Van der Sluijs et al. (2004) reported 25-year follow-up of 2 Dutch sibs with OPDM. The sister developed distal lower limb weakness, ptosis, and dysphagia at age 25 years, whereas the brother developed ptosis in his late teens. Both had slow progression of the disorder, which ultimately included ptosis, external ophthalmoplegia, facial muscle weakness resulting in myopathic facies, and distal muscle weakness and atrophy of the legs and arms. By age 46, the sister used a wheelchair outdoors and had decreased respiratory flow. The brother developed pneumonia and died at age 55. At that time, he was wheelchair-bound with hypotonic paralysis of both legs, had paresis of both arms, and complete external ophthalmoplegia. Van der Sluijs et al. (2004) concluded that OPDM is a different disorder from OPMD.
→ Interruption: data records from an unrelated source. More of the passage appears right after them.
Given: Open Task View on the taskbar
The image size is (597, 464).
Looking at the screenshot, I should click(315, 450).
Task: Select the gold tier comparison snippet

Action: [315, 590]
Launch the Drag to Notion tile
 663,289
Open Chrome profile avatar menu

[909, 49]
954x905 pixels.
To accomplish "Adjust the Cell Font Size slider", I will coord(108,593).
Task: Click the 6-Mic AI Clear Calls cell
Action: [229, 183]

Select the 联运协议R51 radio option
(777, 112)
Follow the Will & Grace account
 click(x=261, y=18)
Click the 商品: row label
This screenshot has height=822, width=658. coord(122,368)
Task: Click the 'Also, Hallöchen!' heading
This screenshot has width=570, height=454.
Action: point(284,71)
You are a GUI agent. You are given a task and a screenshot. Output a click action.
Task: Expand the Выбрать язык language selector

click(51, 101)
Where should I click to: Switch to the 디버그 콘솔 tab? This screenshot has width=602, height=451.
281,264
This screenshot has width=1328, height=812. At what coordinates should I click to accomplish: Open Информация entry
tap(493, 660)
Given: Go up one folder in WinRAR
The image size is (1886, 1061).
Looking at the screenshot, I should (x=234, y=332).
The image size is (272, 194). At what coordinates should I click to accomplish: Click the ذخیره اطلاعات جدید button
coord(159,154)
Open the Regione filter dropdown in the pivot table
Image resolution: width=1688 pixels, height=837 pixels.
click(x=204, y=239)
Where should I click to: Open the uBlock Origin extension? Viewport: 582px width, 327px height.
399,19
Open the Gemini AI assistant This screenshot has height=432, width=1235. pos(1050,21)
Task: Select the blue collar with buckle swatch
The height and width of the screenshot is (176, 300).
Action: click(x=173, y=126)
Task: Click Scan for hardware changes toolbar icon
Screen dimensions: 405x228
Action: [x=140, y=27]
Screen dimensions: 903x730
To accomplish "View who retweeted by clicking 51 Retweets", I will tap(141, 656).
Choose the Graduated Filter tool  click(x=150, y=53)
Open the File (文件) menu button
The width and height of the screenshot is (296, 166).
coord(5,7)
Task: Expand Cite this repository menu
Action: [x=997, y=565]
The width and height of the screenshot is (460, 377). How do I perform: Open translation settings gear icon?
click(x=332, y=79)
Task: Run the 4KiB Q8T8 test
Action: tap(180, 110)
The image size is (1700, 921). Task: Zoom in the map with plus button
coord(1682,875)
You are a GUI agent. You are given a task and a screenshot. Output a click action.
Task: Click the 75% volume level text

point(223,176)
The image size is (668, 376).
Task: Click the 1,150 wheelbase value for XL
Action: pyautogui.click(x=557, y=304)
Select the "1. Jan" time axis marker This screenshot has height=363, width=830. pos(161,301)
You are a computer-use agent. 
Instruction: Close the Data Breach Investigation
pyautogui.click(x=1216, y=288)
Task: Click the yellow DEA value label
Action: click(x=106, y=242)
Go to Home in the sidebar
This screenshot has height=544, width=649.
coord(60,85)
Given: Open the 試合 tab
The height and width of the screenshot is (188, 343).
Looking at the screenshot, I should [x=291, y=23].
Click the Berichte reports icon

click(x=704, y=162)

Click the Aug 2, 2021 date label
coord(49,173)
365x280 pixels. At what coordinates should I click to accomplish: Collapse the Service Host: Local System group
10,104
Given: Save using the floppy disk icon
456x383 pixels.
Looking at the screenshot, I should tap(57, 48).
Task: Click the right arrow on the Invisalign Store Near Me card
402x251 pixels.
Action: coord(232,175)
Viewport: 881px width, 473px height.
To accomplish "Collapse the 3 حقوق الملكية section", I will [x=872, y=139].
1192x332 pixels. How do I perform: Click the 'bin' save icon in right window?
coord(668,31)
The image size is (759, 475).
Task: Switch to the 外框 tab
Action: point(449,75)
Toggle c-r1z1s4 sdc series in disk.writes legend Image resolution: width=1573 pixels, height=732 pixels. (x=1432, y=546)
Durmus et al. (2011) reported 47 patients from 9 unrelated Turkish families with OPDM. The mean age at onset was 22.1 years (range, 7 to 50 years), and most presented with ptosis and variable degrees of ophthalmoparesis. Those with a disease duration of more than 5 years tended to develop facial muscle wasting, particularly of the orbicularis oris, malar, and zygomatic muscles. There was more variable involvement of other muscles. Thirty-four patients with disease duration of more than 5 years showed slowly progressive weakness initially affecting the distal muscles. However, 4 patients examined early in the disease had clear proximal muscle weakness, especially in the lower extremities. Nine patients had no skeletal muscle weakness; 3 were wheelchair-bound at 15, 21, and 27 years after onset. Most had major swallowing difficulties, resulting in weight loss, and dysarthria. Other common features included tongue weakness, high palate, and bowing of the vocal cords. Two patients had sensorineural hearing loss, and 3 had impaired hearing. Thirteen patients had some evidence of respiratory involvement, even at early stages of the disease. Sternocleidomastoid muscle weakness was not seen until late stages of the disease. Serum creatine kinase levels were normal or increased, and EMG showed myopathic changes with occasional myotonic discharges. Skeletal muscle biopsies of 12 patients showed myopathic changes with rimmed vacuoles. Three patients examined ultrastructurally showed autophagic vacuoles containing multilamellar structures. Molecular genetic studies excluded the pathologic repeat expansion in the PABPN1 gene (602279), and linkage analysis excluded multiple genes known to be involved in various muscular dystrophy and myopathies. Durmus et al. (2011) suggested the term 'faciooculolaryngopharyngeal myopathy with distal and respiratory involvement,' or FOLP-DR, to better describe the features of this disorder.

Inheritance

Both autosomal dominant and autosomal recessive inheritance have been reported. Satoyoshi and Kinoshita (1977) reported 4 families with oculopharyngeal myopathy in which the transmission pattern was consistent with autosomal dominant inheritance. One of their families had affected persons spanning 3 generations with male-to-male transmission.

Among 9 unrelated Turkish families with OPDM, Durmus et al. (2011) found that transmission pattern was consistent with autosomal dominant inheritance in 5 and autosomal recessive inheritance in 1; the pattern could not be determined in the 3 remaining families.